### WHAT NEEDS TO BE DONE
All lines from the one that has "You are a GUI" onward to the end of the records below are to be returned exactly; pictures are to be skipped.

### RECORDED DATA
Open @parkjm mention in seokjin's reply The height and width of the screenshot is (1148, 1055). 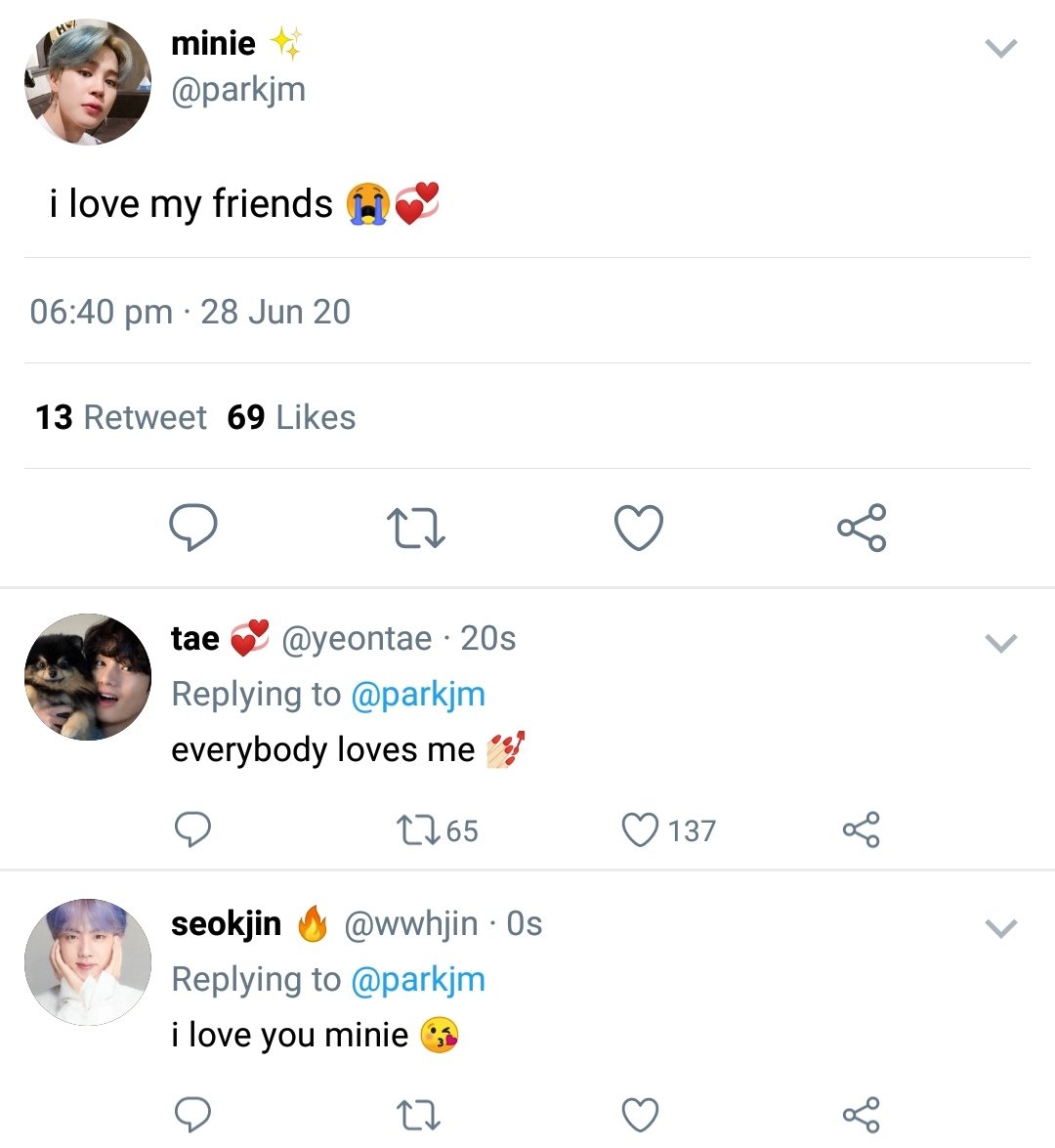point(418,980)
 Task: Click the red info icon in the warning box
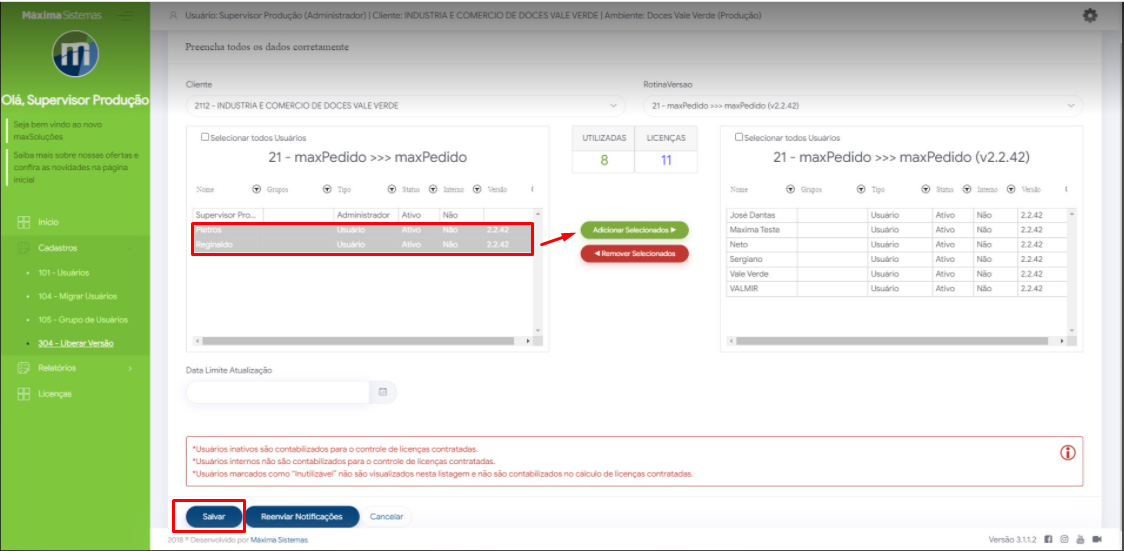[x=1067, y=453]
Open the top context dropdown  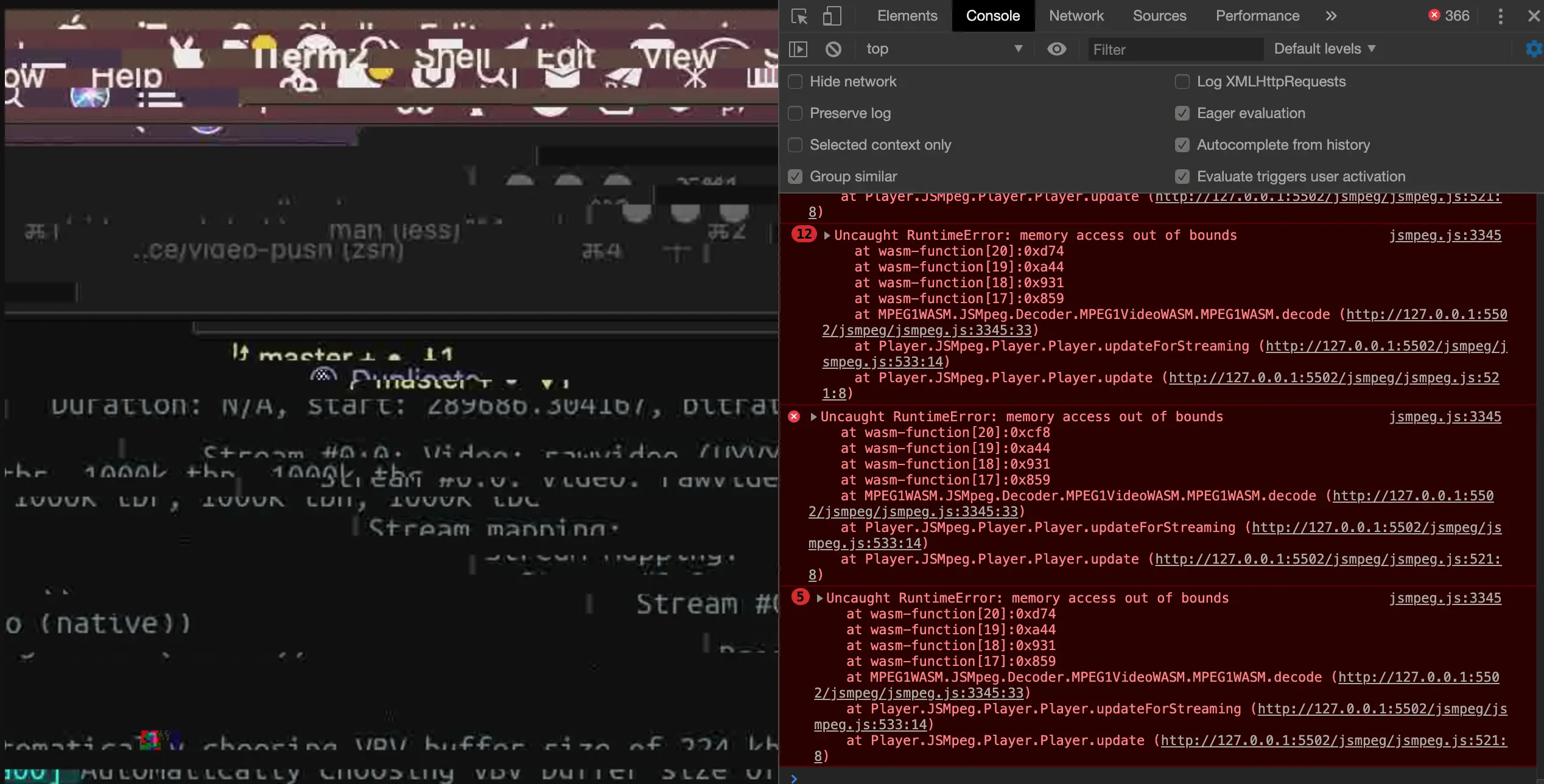[x=944, y=49]
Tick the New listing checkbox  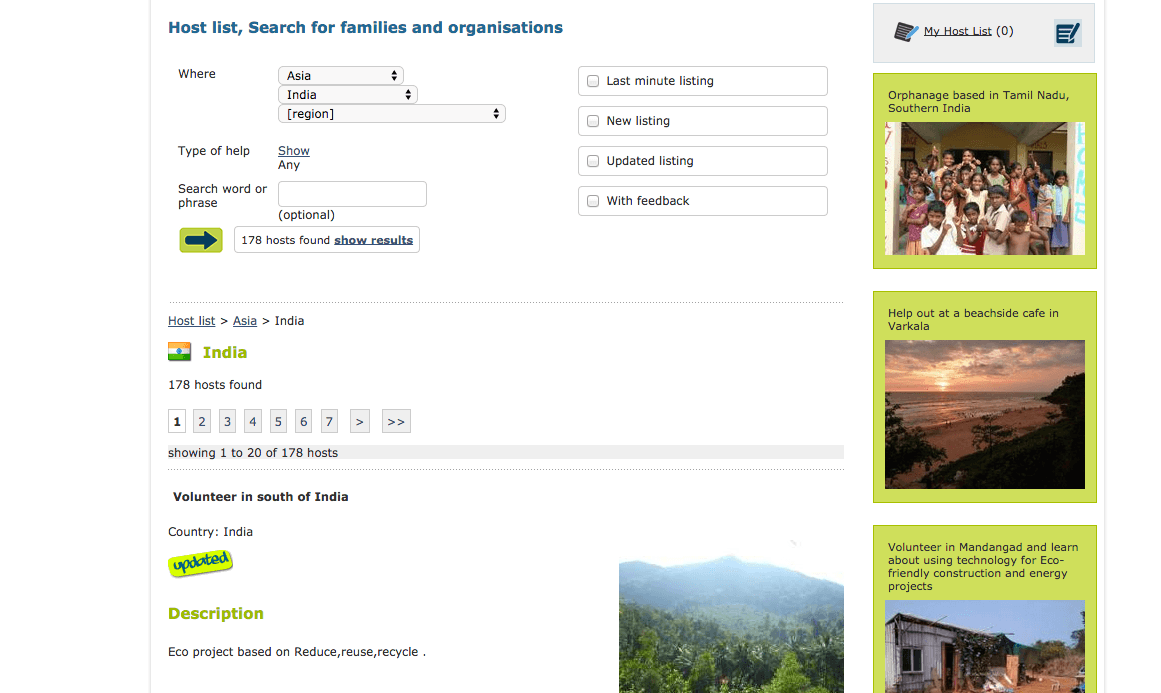593,121
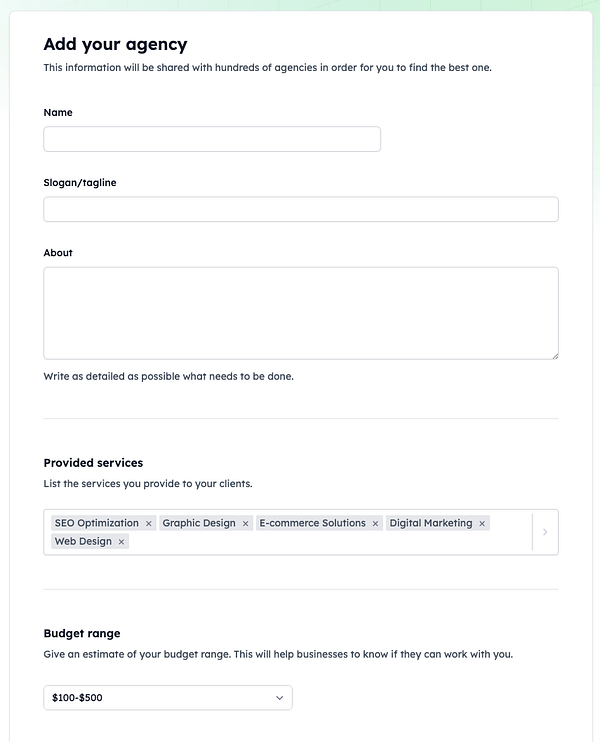
Task: Remove the E-commerce Solutions service tag
Action: [x=376, y=524]
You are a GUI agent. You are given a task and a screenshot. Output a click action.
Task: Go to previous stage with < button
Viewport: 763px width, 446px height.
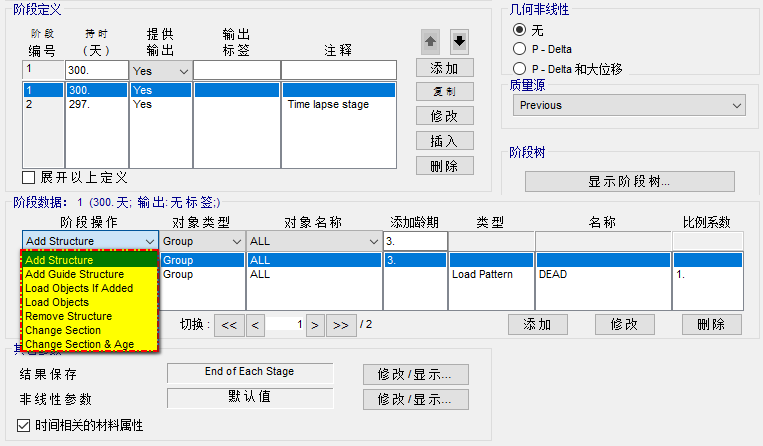255,325
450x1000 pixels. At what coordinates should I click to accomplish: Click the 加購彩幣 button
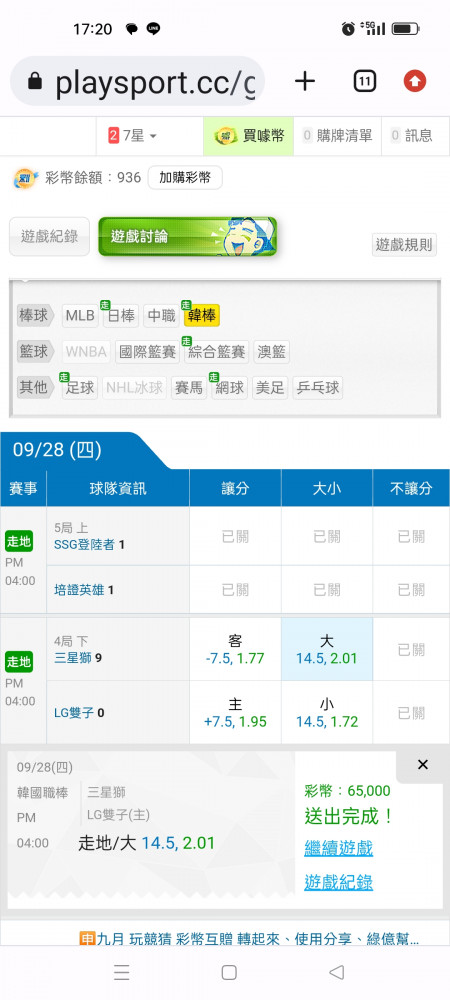tap(185, 178)
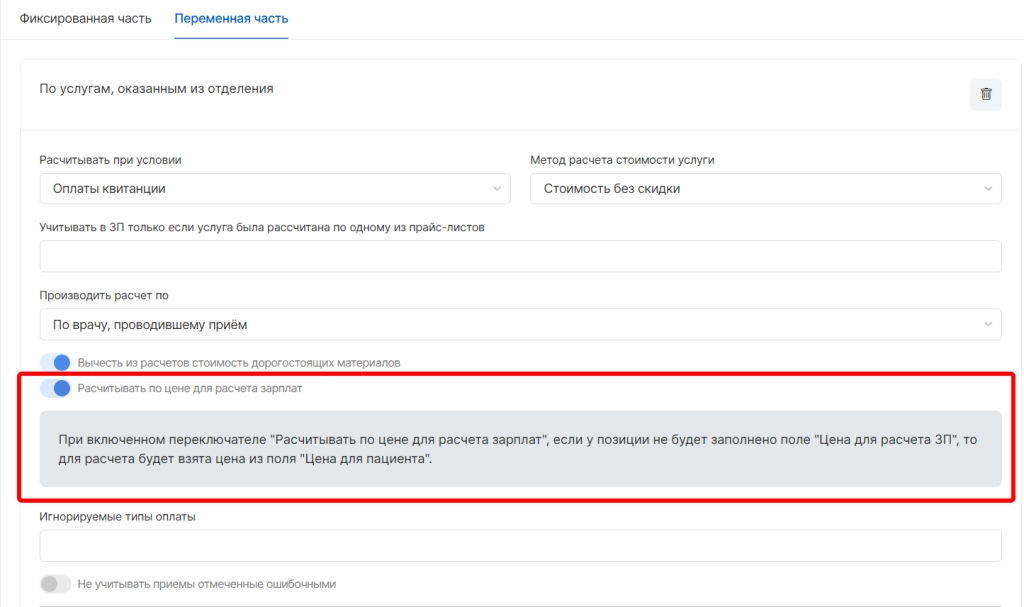Click chevron arrow in "По врачу, проводившему приём" field
1024x607 pixels.
[988, 324]
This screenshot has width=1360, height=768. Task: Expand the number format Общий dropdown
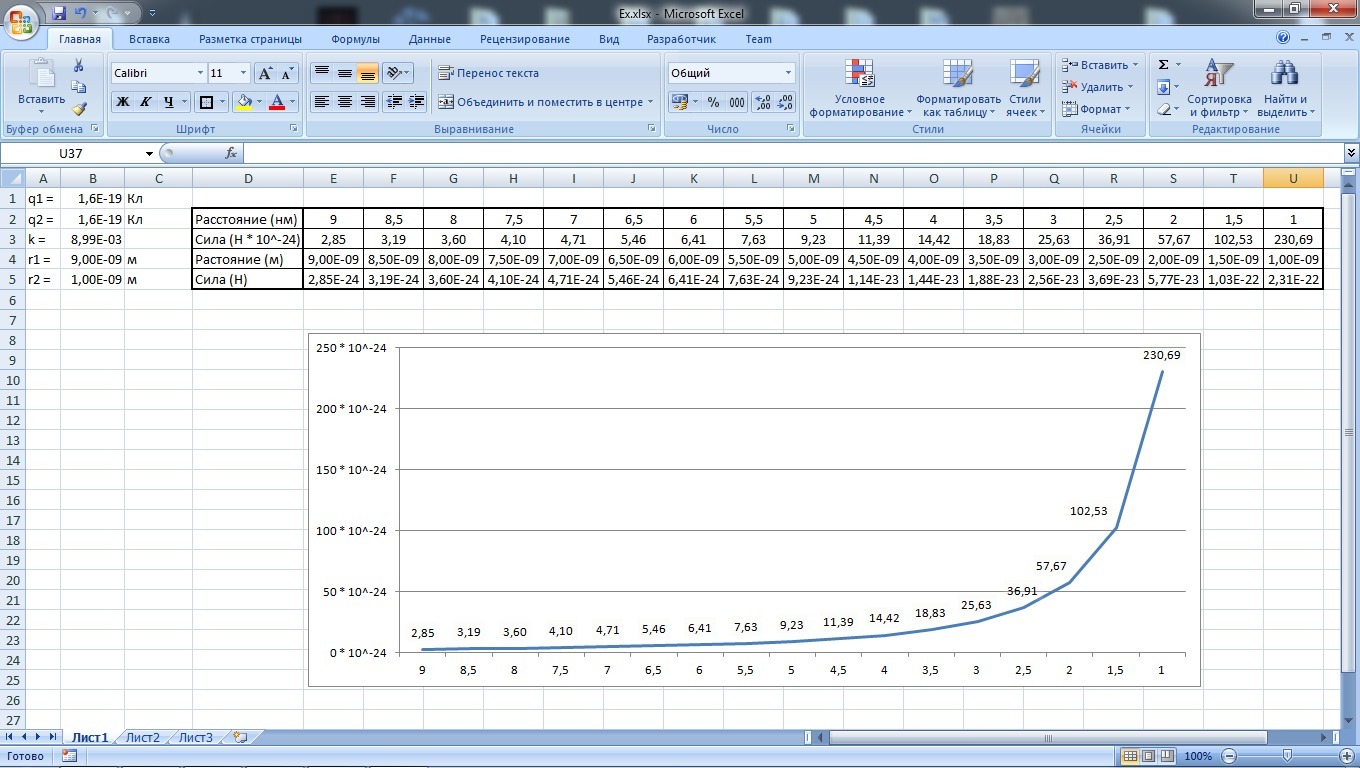tap(788, 73)
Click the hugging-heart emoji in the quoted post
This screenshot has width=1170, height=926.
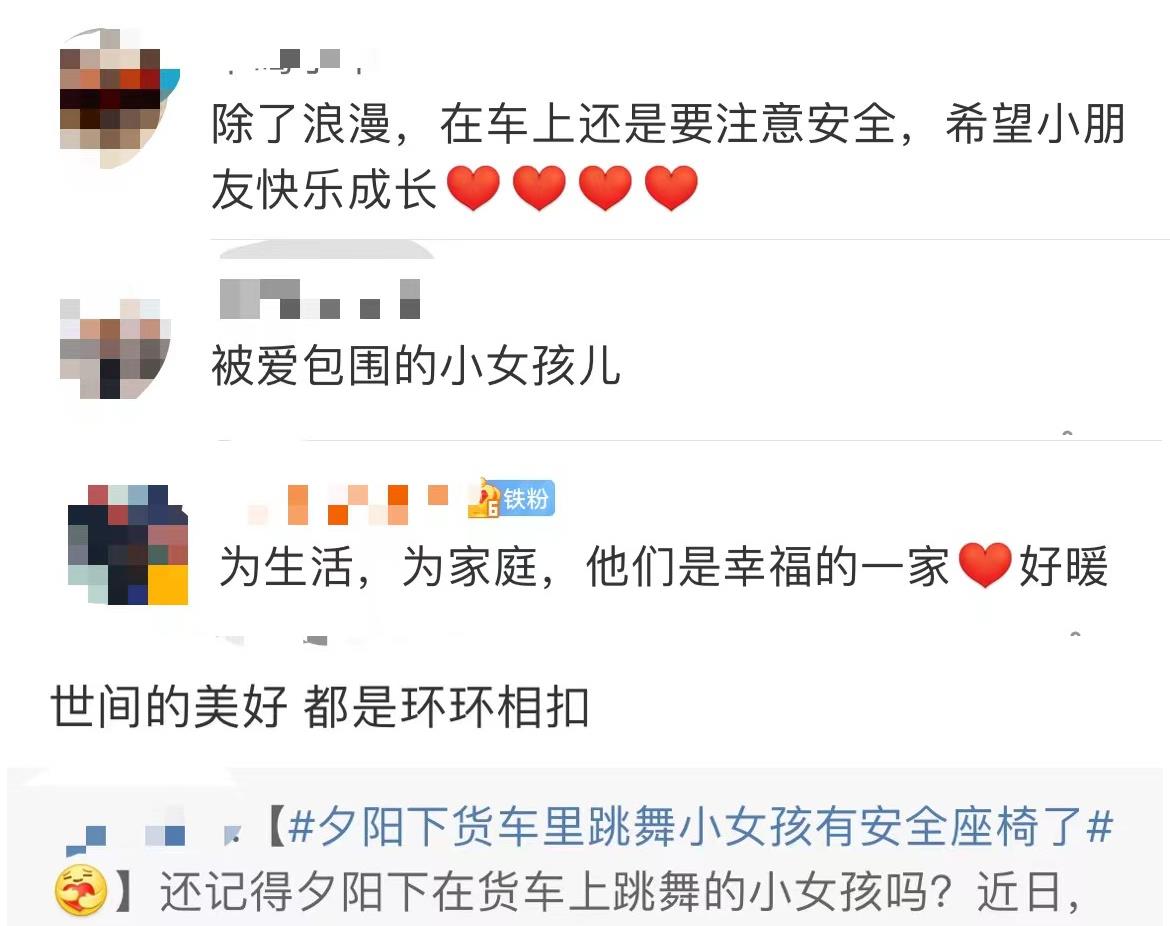coord(81,890)
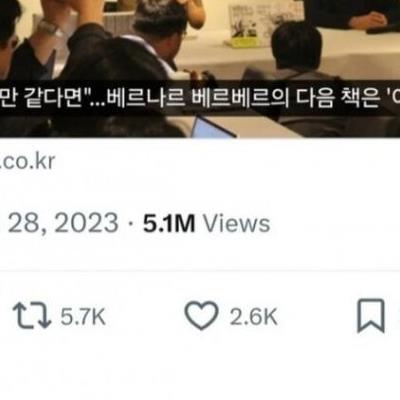Image resolution: width=400 pixels, height=400 pixels.
Task: Click the 28, 2023 timestamp
Action: pos(63,223)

### RESPONSE TO THE TASK
You are a GUI agent. You are given a task and a screenshot. Output a click action.
Task: Go to previous stage with < button
Viewport: 763px width, 446px height.
255,325
450x1000 pixels. At what coordinates should I click to accomplish: Click the 加購彩幣 button
tap(185, 178)
Click chevron arrow in "По врачу, проводившему приём" field
1024x607 pixels.
[988, 324]
This screenshot has width=1360, height=768. Task: Expand the number format Общий dropdown
tap(788, 73)
Click the hugging-heart emoji in the quoted post
This screenshot has width=1170, height=926.
coord(81,890)
Image resolution: width=400 pixels, height=400 pixels.
Task: Click the 28, 2023 timestamp
Action: pos(63,223)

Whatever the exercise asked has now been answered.